O texto expressa "extrema preocupação" com investigações de longa duração, especialmente o Inquérito n.º 4.781, relativo às fake news. A OAB defende que sejam tomadas providências para concluir inquéritos de "natureza perpétua", que ao longo do tempo perdem a delimitação material e temporal.
O inquérito das fake news foi aberto em março de 2019, por ordem do então presidente do STF, Dias Toffoli, sem provocação externa. O ministro Alexandre de Moraes foi escolhido relator, sem sorteio. A medida visava investigar ameaças a ministros do STF.

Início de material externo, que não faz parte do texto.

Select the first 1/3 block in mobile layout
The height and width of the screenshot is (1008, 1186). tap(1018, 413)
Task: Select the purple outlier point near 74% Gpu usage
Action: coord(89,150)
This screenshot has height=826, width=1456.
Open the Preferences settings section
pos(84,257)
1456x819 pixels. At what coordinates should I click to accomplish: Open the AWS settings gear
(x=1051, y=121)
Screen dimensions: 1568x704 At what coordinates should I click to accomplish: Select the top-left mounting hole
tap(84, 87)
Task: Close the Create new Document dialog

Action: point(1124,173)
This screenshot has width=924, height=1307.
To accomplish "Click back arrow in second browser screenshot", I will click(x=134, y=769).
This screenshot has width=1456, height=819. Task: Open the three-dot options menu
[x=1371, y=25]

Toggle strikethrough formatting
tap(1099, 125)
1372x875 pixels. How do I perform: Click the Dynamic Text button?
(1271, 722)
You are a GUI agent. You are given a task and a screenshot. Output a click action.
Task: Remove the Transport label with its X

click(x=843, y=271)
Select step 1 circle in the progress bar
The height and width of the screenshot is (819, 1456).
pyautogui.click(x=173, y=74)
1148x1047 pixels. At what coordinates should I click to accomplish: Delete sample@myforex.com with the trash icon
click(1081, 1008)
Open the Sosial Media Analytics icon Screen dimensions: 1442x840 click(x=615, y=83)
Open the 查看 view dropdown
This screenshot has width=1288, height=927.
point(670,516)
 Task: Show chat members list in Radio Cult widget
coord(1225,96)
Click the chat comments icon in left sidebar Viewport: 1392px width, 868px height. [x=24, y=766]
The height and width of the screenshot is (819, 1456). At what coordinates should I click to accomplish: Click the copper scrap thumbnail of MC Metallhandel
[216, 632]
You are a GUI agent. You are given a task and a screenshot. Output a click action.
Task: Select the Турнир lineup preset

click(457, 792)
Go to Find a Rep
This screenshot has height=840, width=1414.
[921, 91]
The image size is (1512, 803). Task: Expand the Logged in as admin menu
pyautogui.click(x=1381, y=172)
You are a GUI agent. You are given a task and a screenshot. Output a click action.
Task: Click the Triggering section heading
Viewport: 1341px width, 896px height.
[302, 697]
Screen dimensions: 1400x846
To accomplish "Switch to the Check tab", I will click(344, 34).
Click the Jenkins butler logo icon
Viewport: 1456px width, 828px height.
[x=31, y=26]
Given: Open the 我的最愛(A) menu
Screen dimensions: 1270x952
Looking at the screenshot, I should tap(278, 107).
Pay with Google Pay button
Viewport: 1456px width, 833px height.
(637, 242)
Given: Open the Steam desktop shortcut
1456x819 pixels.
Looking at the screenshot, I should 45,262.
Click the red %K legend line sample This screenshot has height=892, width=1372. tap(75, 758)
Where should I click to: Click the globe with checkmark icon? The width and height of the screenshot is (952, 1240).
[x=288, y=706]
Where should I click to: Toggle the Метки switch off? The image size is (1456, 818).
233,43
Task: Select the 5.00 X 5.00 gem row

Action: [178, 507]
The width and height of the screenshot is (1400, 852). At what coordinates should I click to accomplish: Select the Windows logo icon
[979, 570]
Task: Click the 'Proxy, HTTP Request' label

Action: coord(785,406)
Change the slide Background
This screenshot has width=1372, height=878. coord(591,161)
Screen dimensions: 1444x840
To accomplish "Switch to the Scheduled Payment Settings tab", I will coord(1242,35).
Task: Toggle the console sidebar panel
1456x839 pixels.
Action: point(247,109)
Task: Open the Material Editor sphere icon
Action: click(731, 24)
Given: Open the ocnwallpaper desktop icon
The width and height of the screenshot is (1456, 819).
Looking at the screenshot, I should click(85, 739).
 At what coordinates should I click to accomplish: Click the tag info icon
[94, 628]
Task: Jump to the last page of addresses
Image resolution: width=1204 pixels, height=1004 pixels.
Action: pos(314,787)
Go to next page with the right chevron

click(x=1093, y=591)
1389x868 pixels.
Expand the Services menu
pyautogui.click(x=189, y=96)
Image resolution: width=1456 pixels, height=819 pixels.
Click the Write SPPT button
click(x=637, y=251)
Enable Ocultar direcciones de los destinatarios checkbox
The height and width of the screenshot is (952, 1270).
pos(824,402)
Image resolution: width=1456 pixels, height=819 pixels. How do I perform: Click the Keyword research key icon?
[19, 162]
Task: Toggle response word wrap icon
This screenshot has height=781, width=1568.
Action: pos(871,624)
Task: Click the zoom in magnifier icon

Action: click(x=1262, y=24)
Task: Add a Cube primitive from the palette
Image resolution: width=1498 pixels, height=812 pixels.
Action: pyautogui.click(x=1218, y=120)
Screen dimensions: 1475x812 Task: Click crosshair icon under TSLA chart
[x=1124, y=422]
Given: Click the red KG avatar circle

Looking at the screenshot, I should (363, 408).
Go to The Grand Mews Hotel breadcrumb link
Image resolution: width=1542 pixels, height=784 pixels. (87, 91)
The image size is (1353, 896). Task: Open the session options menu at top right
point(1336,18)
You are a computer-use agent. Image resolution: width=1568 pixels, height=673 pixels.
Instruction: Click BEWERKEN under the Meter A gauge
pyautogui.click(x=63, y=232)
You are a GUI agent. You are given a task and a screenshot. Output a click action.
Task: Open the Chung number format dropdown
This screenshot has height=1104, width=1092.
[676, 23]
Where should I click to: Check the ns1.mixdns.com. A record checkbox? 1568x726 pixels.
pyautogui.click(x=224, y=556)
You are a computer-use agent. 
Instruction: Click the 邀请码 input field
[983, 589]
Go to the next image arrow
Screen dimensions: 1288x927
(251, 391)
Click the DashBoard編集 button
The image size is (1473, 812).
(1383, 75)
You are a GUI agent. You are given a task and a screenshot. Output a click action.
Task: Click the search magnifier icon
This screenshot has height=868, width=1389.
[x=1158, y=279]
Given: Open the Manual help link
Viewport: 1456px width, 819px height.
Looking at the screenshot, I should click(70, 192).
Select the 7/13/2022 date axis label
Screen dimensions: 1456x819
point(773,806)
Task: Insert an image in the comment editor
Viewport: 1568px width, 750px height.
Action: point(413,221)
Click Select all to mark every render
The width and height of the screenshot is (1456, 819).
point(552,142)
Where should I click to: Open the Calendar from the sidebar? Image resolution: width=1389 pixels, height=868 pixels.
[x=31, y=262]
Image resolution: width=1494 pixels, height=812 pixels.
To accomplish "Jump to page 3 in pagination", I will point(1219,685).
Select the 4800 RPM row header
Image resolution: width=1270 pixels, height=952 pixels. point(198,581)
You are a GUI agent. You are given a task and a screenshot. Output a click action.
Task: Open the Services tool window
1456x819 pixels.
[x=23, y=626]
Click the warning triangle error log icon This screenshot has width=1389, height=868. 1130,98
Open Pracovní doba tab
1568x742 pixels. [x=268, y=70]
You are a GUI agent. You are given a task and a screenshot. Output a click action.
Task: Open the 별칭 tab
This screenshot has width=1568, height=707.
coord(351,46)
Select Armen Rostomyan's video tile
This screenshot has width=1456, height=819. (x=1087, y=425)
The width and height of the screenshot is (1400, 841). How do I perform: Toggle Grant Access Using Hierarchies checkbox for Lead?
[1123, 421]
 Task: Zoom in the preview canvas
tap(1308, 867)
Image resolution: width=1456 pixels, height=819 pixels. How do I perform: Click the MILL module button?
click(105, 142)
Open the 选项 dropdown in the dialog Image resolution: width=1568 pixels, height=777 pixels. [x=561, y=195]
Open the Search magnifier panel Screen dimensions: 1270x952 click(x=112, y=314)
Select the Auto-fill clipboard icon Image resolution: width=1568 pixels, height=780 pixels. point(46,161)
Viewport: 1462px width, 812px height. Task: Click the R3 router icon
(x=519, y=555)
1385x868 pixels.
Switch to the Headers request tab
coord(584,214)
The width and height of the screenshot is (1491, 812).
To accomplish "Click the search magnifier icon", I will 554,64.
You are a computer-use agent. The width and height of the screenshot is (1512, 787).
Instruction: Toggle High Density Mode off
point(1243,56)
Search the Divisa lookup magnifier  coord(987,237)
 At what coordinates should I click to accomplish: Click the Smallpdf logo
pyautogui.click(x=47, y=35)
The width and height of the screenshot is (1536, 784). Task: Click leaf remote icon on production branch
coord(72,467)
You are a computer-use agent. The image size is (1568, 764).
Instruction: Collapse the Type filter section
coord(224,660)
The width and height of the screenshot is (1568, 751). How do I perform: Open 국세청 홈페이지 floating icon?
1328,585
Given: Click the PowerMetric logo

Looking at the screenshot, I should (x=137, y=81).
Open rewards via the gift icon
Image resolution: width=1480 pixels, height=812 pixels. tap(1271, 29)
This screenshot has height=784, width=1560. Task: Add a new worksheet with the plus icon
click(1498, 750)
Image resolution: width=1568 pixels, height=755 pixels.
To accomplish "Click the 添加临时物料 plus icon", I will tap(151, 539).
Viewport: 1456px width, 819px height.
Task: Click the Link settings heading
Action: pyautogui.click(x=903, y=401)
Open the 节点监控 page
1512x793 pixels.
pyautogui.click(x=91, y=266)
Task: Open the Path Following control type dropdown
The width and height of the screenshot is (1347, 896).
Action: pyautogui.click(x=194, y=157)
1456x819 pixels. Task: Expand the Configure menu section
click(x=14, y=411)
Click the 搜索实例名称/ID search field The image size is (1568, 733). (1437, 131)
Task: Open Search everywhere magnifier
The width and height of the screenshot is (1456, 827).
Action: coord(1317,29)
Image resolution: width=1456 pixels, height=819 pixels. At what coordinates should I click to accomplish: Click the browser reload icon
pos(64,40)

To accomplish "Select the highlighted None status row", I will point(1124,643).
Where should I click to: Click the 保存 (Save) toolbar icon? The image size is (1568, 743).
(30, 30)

Apesar de ter nascido em um "contexto excepcional", conforme reconhece o ofício, as práticas adotadas foram validadas pelas instituições devido a "circunstâncias extraordinárias". Contudo, a OAB argumenta que a condução deve manter-se estritamente excepcional.
“O Inquérito n.º 4.781, instaurado em março de 2019, aproxima-se de sete anos de tramitação, o que, por si só, recomenda exame cuidadoso sob a ótica da duração razoável dos procedimentos”, afirma o ofício.
A entidade cita "relatos recentes" de inclusão de novos fatos e pessoas no inquérito, alheios ao núcleo original, como justificativa para seu encerramento. Entre os desdobramentos, consta uma operação da Polícia Federal contra quatro servidores da Receita Federal, suspeitos de terem vazado dados fiscais de ministros.
A OAB também menciona o "tom intimidatório" que, segundo a entidade, prevalece pela falta de clareza sobre o objeto e a duração das investigações. Tais práticas seriam incompatíveis com o espírito democrático e republicano.
Além disso, a ordem advoga pela proteção do exercício profissional de jornalistas e advogados, conforme garantias constitucionais. A indefinição dos limites da investigação estatal, em temas complexos, compromete o sigilo profissional.
“A advocacia não pode atuar sob ambiente de incerteza quanto aos limites da atuação investigativa estatal”, acrescenta o documento.
Finalmente, a OAB solicitou uma audiência com o ministro Edson Fachin para discutir pessoalmente suas preocupações.